Single pregnancy commingles the worst of the Me decade --
let's have more of Me -- with feminism, which seeks to make it
as much a woman's as a man's world. Nowhere do men have more of
an edge than in being able to marry women 60 years their junior
and still reproduce themselves. Unfortunately, there is no
legislation to correct this injustice.
It is hypocritical for Dan Quayle to denounce single
motherhood on one hand and abortion on the other. But he does
have a point: having both a mother and a father is not some
Republican affectation but an ideal to strive for. Coming into
the world with one parent is a handicap, no matter how mature
and moneyed the mother may be. Just because fatherhood can be
reduced to 20 seconds, or dispensed with altogether by tapping
into Nobel-prizewinner sperm banks, does not mean it should be.
Imagine if men decided that motherhood was equally expendable.

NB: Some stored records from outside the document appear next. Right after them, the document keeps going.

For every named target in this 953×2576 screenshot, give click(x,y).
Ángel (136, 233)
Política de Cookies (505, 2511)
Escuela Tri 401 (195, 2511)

Sated with their corner offices and home gyms, guys of a certain
age could go around paying women to have babies for them. The
howl of feminists over such selfish, macho pigs could tie up
talk-radio lines for years. Fatherhood may take moments,
motherhood nine months, but doing it right takes the lifelong
commitment of both parents.
Mothers, single and otherwise, are heroic in the ways,
large and small, they make up to their children for absent,
negligent or destructive fathers. Children can thrive in many
circumstances. But there is a danger in the current attitude
that plays down the deficit with which a child enters the world
with half a family and that places a woman's self-fulfillment
first. Hard as it is to hear the biological clock ticking and
not be able to do anything about it, gratifying the yearning to
have a child is not the same as satisfying the other indexes of
having it all. Some yearnings in life go unfulfilled. What is
socially and emotionally acceptable to a woman may not be so to
a child purposefully brought into the world with a hole at the
center of his life where a father would be.